══ INFORMATION SHOWN ══

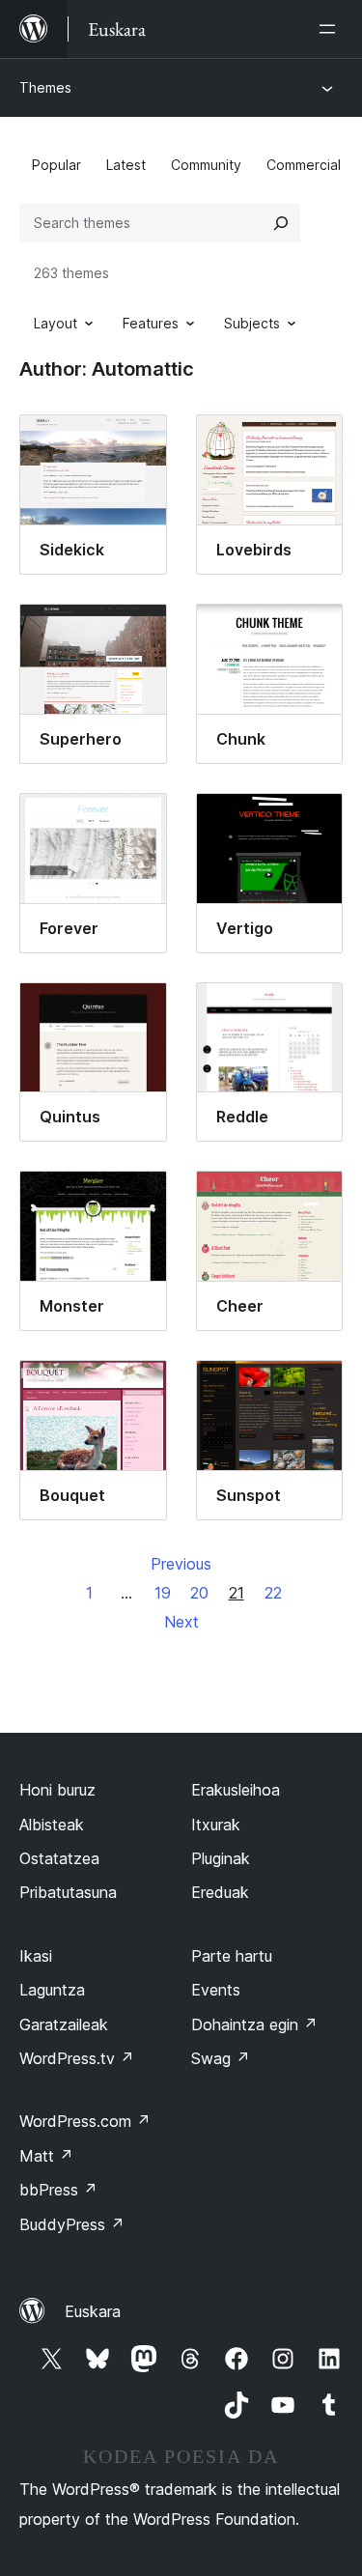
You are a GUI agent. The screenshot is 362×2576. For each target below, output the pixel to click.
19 (162, 1592)
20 (199, 1592)
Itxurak (215, 1824)
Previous (181, 1563)
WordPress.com (85, 2121)
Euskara (93, 2311)
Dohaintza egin (254, 2024)
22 (273, 1592)
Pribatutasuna (68, 1892)
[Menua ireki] (331, 29)
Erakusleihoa (235, 1789)
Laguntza (52, 1989)
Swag (220, 2058)
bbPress (58, 2189)
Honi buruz (57, 1789)
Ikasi (35, 1956)
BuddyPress (72, 2224)
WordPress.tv (76, 2058)
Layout (55, 323)
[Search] (281, 223)
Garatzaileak (63, 2024)
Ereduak (220, 1892)
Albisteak (51, 1824)
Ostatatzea (59, 1858)
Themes (45, 87)
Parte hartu (231, 1956)
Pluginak (220, 1858)
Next (181, 1621)
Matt (46, 2156)
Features (151, 323)
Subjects (252, 323)
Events (215, 1989)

═══

* **THE TASK**:
Copy exactly what appears in the entries, beginning with the first line and ending with the line that has "Ikasi (35, 1956)", but not the pictures.

* **YOUR RESPONSE**:
You are a GUI agent. The screenshot is 362×2576. For each target below, output the pixel to click.
19 (162, 1592)
20 (199, 1592)
Itxurak (215, 1824)
Previous (181, 1563)
WordPress.com (85, 2121)
Euskara (93, 2311)
Dohaintza egin (254, 2024)
22 (273, 1592)
Pribatutasuna (68, 1892)
[Menua ireki] (331, 29)
Erakusleihoa (235, 1789)
Laguntza (52, 1989)
Swag (220, 2058)
bbPress (58, 2189)
Honi buruz (57, 1789)
Ikasi (35, 1956)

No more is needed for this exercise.